Appendix E gives detailed information about the devices used in illustrative examples.
It also includes a brief discussion of TTL technology.
What Can Be Covered in a Course
All the material in the book can be covered in 2 one-quarter courses. A good coverage
of the most important material can be achieved in a single one-semester, or even a one-quarter,
course. This is possible only if the instructor does not spend too much time teaching
the intricacies of Verilog and CAD tools. To make this approach possible, we organized the Verilog material in a modular style that is conducive to self-study. Our experience in
teaching different classes of students at the University of Toronto shows that the instructor
may spend only 2 to 3 lecture hours on Verilog, concentrating mostly on the specification
of sequential circuits. The Verilog examples given in the book are largely self-explanatory,
and students can understand them easily. Moreover, the instructor need not teach how to use
the CAD tools, because the MAX+plusII tutorials in Appendices B, C, and D are suitable
The book is also suitable for a course in logic design that does not include exposure to
Verilog. However, some knowledge of Verilog, even at a rudimentary level, is beneficial
to the students, and it is a great preparation for a job as a design engineer.
A natural starting point for formal lectures is Chapter 2. The material in Chapter 1 is
a general introduction that serves as a motivation for why logic circuits are important and
interesting; students can read and understand this material easily.
The following material should be covered in lectures:
•Chapter 2—all sections.
•Chapter 3—sections 3.1 to 3.7. Also, it is useful to cover sections 3.8 and 3.9 if the
students have some basic knowledge of electrical circuits.
•Chapter 4—sections 4.1 to 4.7 and section 4.12.
•Chapter 5—sections 5.1 to 5.5.
•Chapter 6—all sections.
•Chapter 7—all sections.
•Chapter 8—sections 8.1 to 8.9.
If time permits, it would also be very useful to cover sections 9.1 to 9.3 and section 9.6 in
Chapter 9, as well as one or two examples in Chapter 10.One-Quarter Course
In a one-quarter course the following material can be covered:
•Chapter 2—all sections.
•Chapter 3—sections 3.1 to 3.3.
•Chapter 4—sections 4.1 to 4.5 and section 4.12.
•Chapter 5—sections 5.1 to 5.3 and section 5.5.
•Chapter 6—all sections.
•Chapter 7—sections 7.1 to 7.10 and section 7.13.
•Chapter 8—Sections 8.1 to 8.5.
A More Traditional Approach
The material in Chapters 2 and 4 introduces Boolean algebra, combinational logic circuits,
and basic minimization techniques. Chapter 2 provides initial exposure to these topics using
onlyAND,OR, NOT, NAND,and NORgates.

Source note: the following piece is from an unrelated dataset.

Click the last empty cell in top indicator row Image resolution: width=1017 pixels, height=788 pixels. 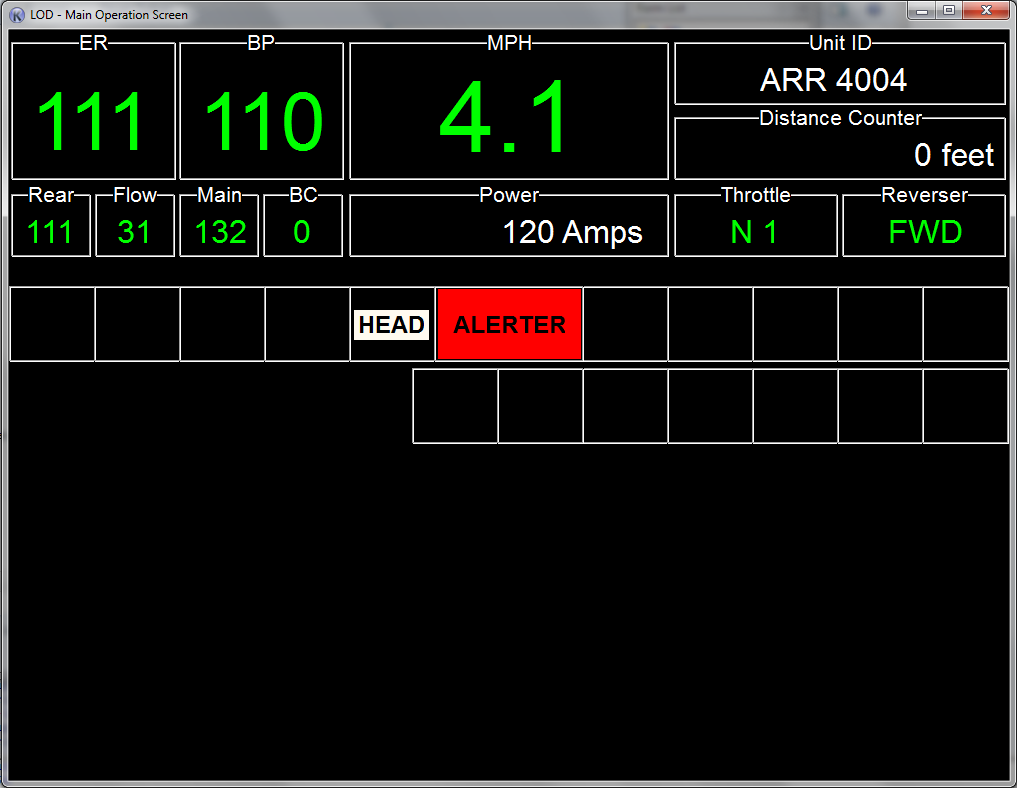tap(965, 325)
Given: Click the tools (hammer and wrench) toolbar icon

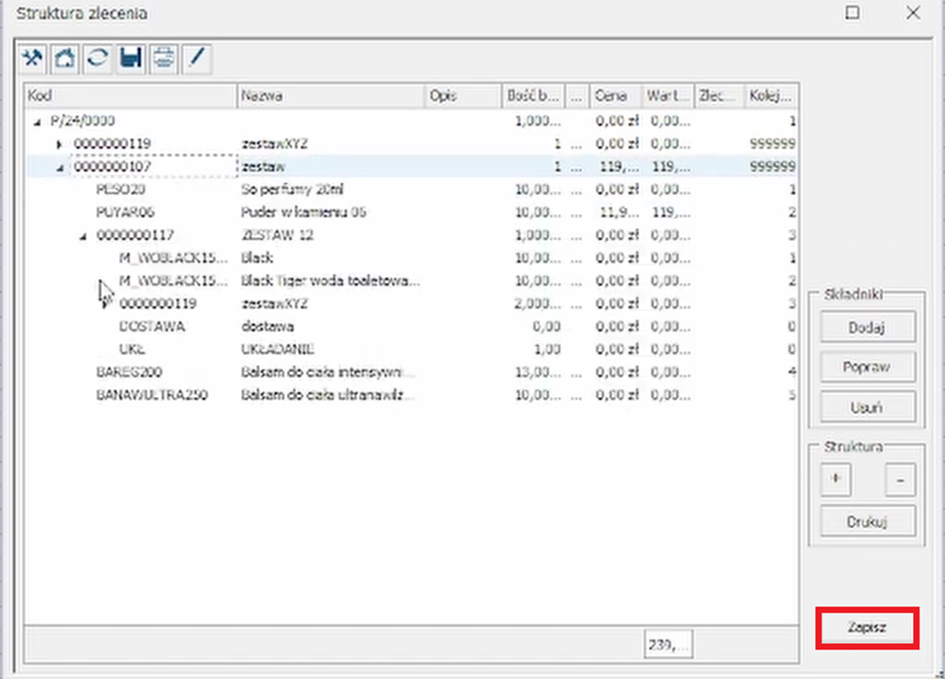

Then Chapter 3 discusses the implementation
technology details, before proceeding with the synthesis techniques and other types of gates in Chapter 4. The material in Chapter 4 is appreciated better if students understand the
technological reasons for the existence of NAND, NOR, and XOR gates, and the various
programmable logic devices.
An instructor who favors a more traditional approach may cover Chapters 2 and 4 in
succession. To understand the use of NAND, NOR, and XOR gates, it is necessary only
that the instructor provide a functional definition of these gates.
Verilog is a complex language, which some instructors feel is too hard for beginning students
to grasp. We fully appreciate this issue and have attempted to solve it. It is not necessary
to introduce the entire Verilog language. In the book we present the important Verilog
constructs that are useful for the design and synthesis of logic circuits. Many other language
constructs, such as those that have meaning only when using the language for simulation
purposes, are omitted. The Verilog material is introduced gradually, with more advanced
features being presented only at points where their use can be demonstrated in the design
of relevant circuits.
The book includes more than 140 examples of Verilog code. These examples illustrate
how Verilog is used to describe a wide range of logic circuits, from those that contain only
a few gates to those that represent digital systems such as a simple processor.
More than 400 homework problems are provided in the book. Solutions to these problems
are available to instructors in the Solutions Manual that accompanies the book.
The book can be used for a course that does not include laboratory exercises, in which case
students can get useful practical experience by simulating the operation of their designed
circuits by using the CAD tools provided with the book. If there is an accompanying laboratory,
then a number of design examples in the book are suitable for laboratory experiments.
Additional experiments are available on the authors' website.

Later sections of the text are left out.